Citing element attributes as an example of such complexity is hardly reasonable. The JSON example above contains the same complexity, just moved to the application/implementation space, instead of the parser (so your app is more complex to handle it).

> e.g. the XML billion laughs attack

Also not a great example. This is a simple DOS attack, of which there are many other examples: zip bombs, yaml bombs, etc. None of these invalidate yaml nor zip themselves.

There are also far worse attacks on XML than the billion laughs attack (XXE attacks are an entire category in the OWASP top 10).

What these attacks have in common is that they use references. They aren't unique to XML because any format wanting to handle references (like JSON schema!) will have to account for them.

The difference is, since references aren't built into the JSON spec, you have to do it yourself (and protect against attack like this in your own code). Since XML handles this at spec. level, common XML parsers can account for & mitigate for this for you (which fyi, modern ones do).

---

Side note (and a vote in favour of JSON):

By your own metric, JSON is actually "more complex" (in a good way) than XML in one area: value types. XML values are strings. Having value types is one massive advantage of JSON imo.

In that sense, it would be nice to see a language that combines both of these "complexities", to form something better.


I would disagree about having more value types. JSON has more syntax for value types, but it only has four: string, integer, float, and boolean. XML has less syntax for value types (everything is serialized as a string), but it has a way to define types of attributes with XML Schema and there you get much more primitive types already (decimal, date & time, binary). XML approach is more uniform: it uses schema to look up all the parsing rules. JSON uses syntax for some types and (ad-hoc) schema-like logic for others.


>Citing element attributes as an example of such complexity is hardly reasonable. The JSON example above contains the same complexity, just moved to the application/implementation space

Where it belongs...

>so your app is more complex to handle it

There is a trade off between more simple markup and more complex code and vice versa. I would argue it is almost always better that way around because it helps enforce clear separation of concerns. I'm similarly allergic to putting complex logic in template code because that also violates a clear separation of concerns.

>Also not a great example. This is a simple DOS attack, of which there are many other examples: zip bombs, yaml bombs, etc.

This is precisely why it's a great example. YAML has the same problem with overcomplexity XML does.

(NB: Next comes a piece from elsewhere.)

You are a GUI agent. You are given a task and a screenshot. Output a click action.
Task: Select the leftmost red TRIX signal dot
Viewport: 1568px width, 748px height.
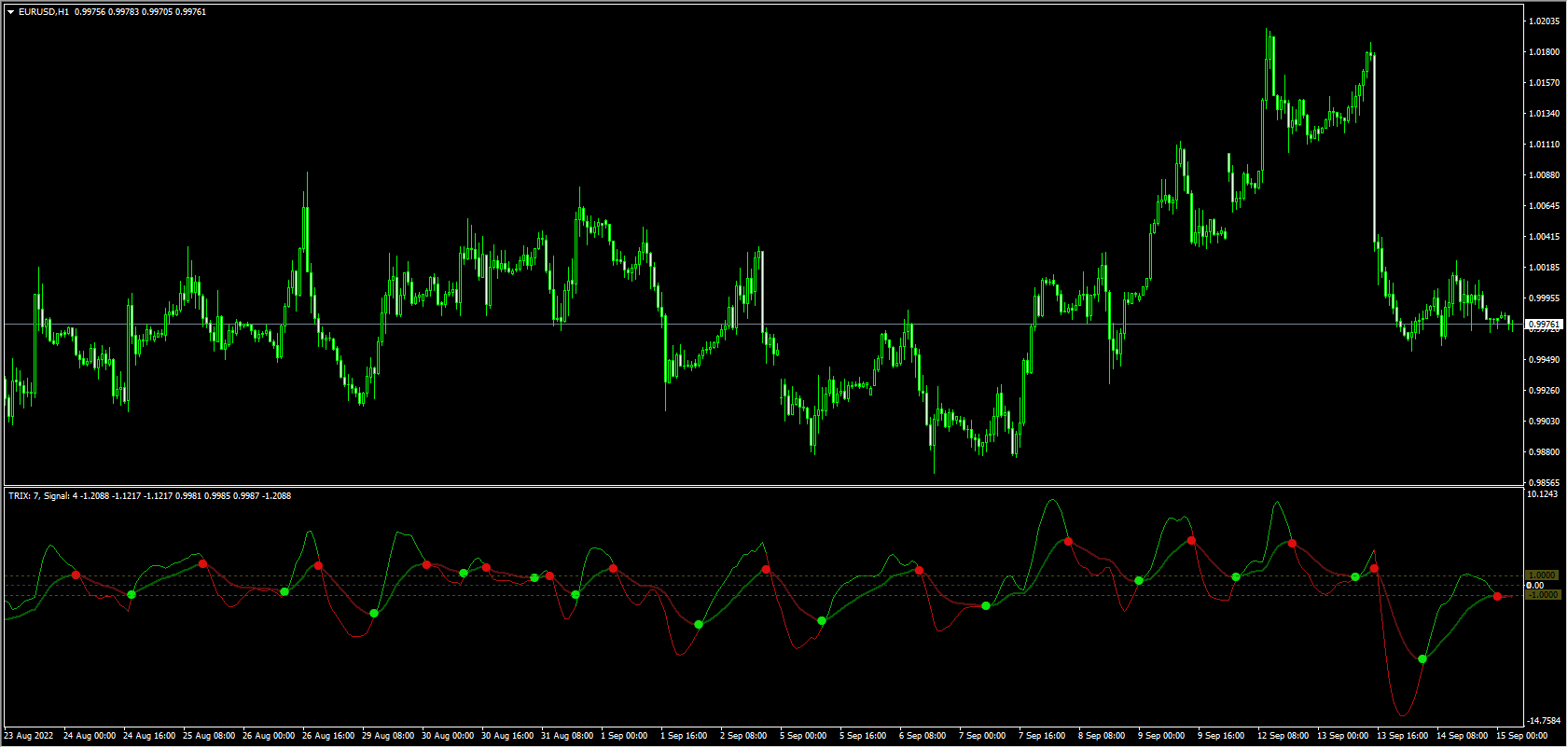pos(76,575)
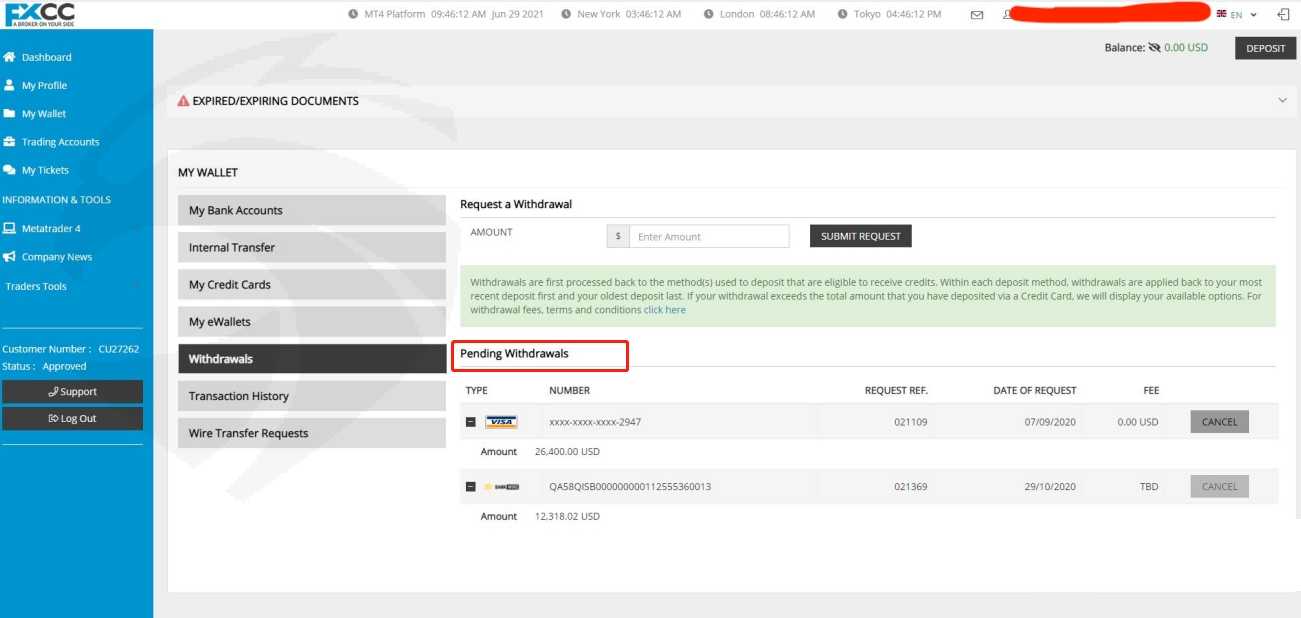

JSON has no such issues.

>There are also far worse attacks on XML than the billion laughs attack (XXE attacks are an entire category in the OWASP top 10).

Right, billion laughs is part of a class of security vulnerabilities that are enabled by XML's bloated design.

>The difference is, since references aren't built into the JSON spec, you have to do it yourself

Except you don't. I'm not sure if I've ever implemented references in any JSON schema I've ever used. It's an entirely pointless feature as far as I'm concerned. I've seen them used in YAML (where it's equally yucky) and every time it's been used it's been as a band aid over deficient schema design that also inadvertently made the markup harder to understand.

>By your own metric, JSON is actually "more complex" (in a good way) than XML in one area: value types. XML values are strings. Having value types is one massive advantage of JSON imo.

I hardly think having 4/5 scalar types counts as spec overcomplication. If you want a measure of how complex each markup language is simply look at the length of the respective specifications. XML is ridiculous.